Edit: Also why does a certain console command report that the 3,1 is EFI-64, if that is not the case!
The same console command also reports my 2007 iMac 7,1 as 64-bit EFI. Is that also not correct? What is going on here?
 
MBP 3,1 has a 32-bit EFI. So your not going to be able to run a 64-bit kernel on it. IIRC, MBP 4,1 was the first with a 64-bit EFI. All subsequent unibody models (5,1, 5,2) also have 64-bit EFI.

Hmmm....

$ sysctl hw.model
hw.model: MacBookPro3,1

$ ioreg -l -p IODeviceTree | grep firmware-abi
| | "firmware-abi" = <"EFI64">

:)
 
MBP 3,1 has a 32-bit EFI. So your not going to be able to run a 64-bit kernel on it. IIRC, MBP 4,1 was the first with a 64-bit EFI. All subsequent unibody models (5,1, 5,2) also have 64-bit EFI.
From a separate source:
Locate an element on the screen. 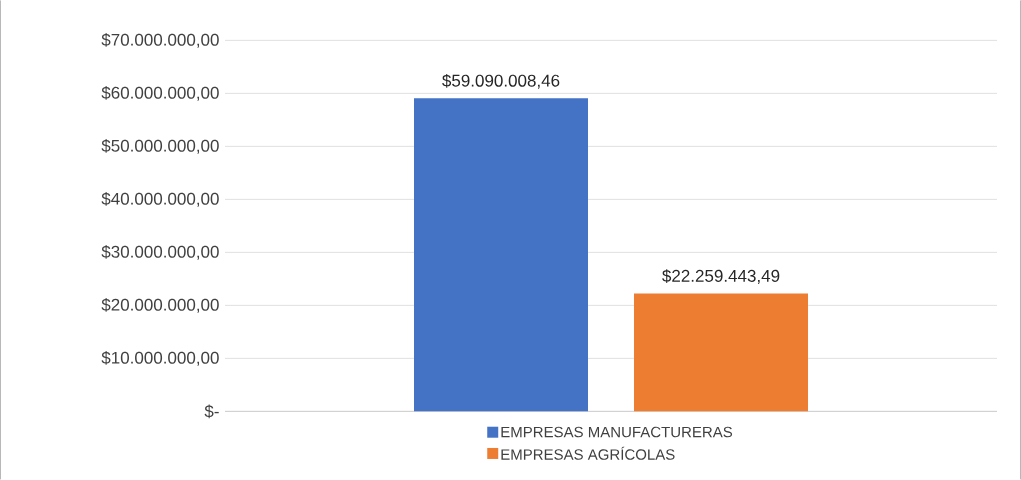  y-tick-label: $40.000.000,00 is located at coordinates (160, 200). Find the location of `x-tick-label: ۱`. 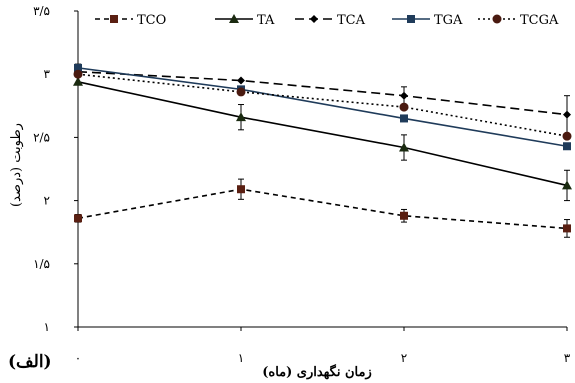

x-tick-label: ۱ is located at coordinates (241, 358).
Did you guess this before you posted? Of course it has a 64 bit EFI, not that a 32 bit EFI would prevent it from booting a 64 bit kernel, anyway.
 
Did you guess this before you posted? Of course it has a 64 bit EFI, not that a 32 bit EFI would prevent it from booting a 64 bit kernel, anyway.

I recall reading about the MacBook Pro 3,1 having only a 32-bit EFI, though I forget where. It doesn't prevent booting into the kernel per say, but it would limit access to firmware systems, i.e. nvram. I have been able to run Vista x64 and Windows 7 RC x64 on this.